Needed: A Fair Assessment of EdTech
Whether liked or not, new technologies make forays into lives, impact them in a way that people get accustomed to them and even the initial naysayers succumb to their lure and fall victim to them. This is how human life and civilization has progressed.
Bakeries, laundries, dairies, flour mills, mixers and garment factories made the household work for women redundant and forced urban households to willy-nilly opt for these technologies, free the women from drudgery and forced a rethink on the role of the weaker gender. It is time to ask if a similar rethink is not being forced upon the human race with regard to education following the great pandemic that shot a hole in the life of the current generation and forced shifts in several realms of human society. EdTech entered our lives as a necessity tool during the pandemic.
But, as we realise, it has come to stay and is changing the way learning is transferred. Technology is an enabler and if its efficacy is proven, it needs to be leveraged to aid the process of learning. And now when the pandemic is clearly at our back, it is still being pursued, not by way of necessity, but as a commercial proposition. A recent panel discussion has revealed that the subcontinent has turned into the world’s second largest market for EdTech companies. It was even mentioned that the sector’s future evaluation is pegged at $30 billion.

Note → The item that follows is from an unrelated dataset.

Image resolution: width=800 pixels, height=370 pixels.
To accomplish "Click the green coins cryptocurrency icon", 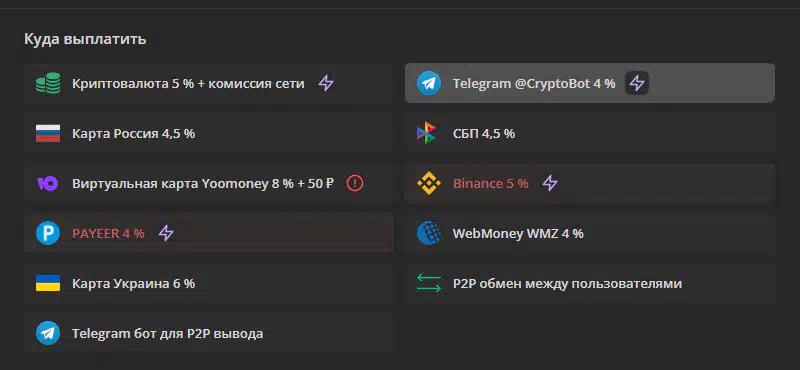I will 48,83.

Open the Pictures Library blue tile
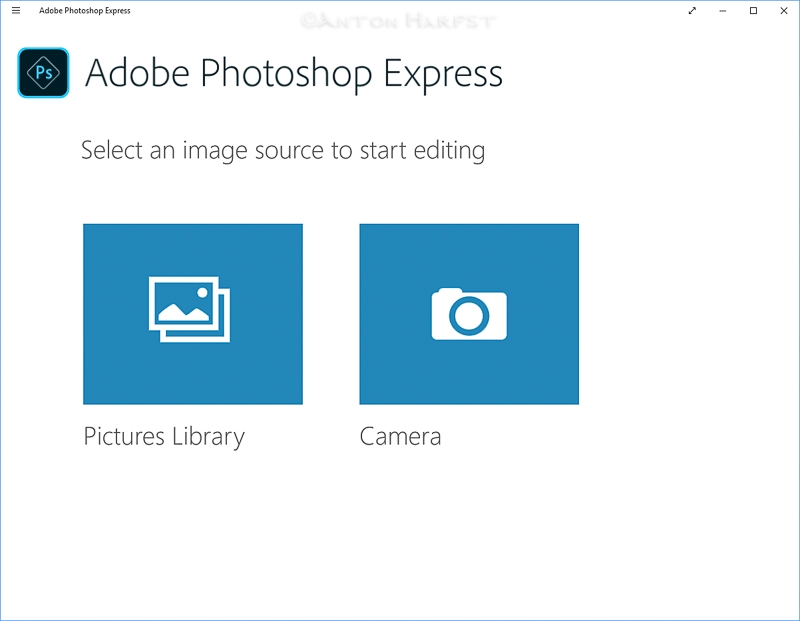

This potential market should be read together with the savagery of EdTech competitors who are getting used to predatory and intimidating techniques to lure students in the no-holds barred game of expanding market. As a people who have gained notoriety for exceeding limits, we have watched the rise of umpteen companies on EdTech sector during the last three years. Essence of education lies in meaningful teacher-student interaction.
The objective implies that EdTech platform could be a tool to complement the job of a teacher, but not as a substitute. They could be tools to upscale the reach and efficacy of pedagogy. But it is doubtful if remote learning can be an alternative to classroom. The children learn more through body languages, facial expressions, and interactions with peers. Sans all such elements, what the kids can carry could be a matter of guess.
No wonder then how midway through the pandemic, experts had raised questions about the effectiveness of EdTech and advised against replacing formal education. Post-pandemic evaluations have also highlighted the gaps in learning outcomes among school-going children. E-learning is integrated with availability and accessibility of technology. It presupposes power connection, affordability for varied digital devices, Internet connectivity for recipients of learning.
Looked at from this prism, the yawning chasm between the haves and have-nots, rural and the urban and elite and the middle class portray an India that is highly unequal in terms of affordability and accessibility. If evidence is required, the Ministry of Rural Development had found only 47% of Indian households receiving more than 12 hours of electricity and more than 36% of schools in the country operating without electricity.
It therefore does not require much wisdom to conclude that the learning gaps between children from the elite and the underprivileged backgrounds are bound to grow wider, something that would negate the legislation such as Right to Education Act and the objective of imparting quality education to all. It is time our planners look at the contextual relevance of EdTech keeping the socio-economic milieu of the impoverished masses and temper their enthusiasm with realism.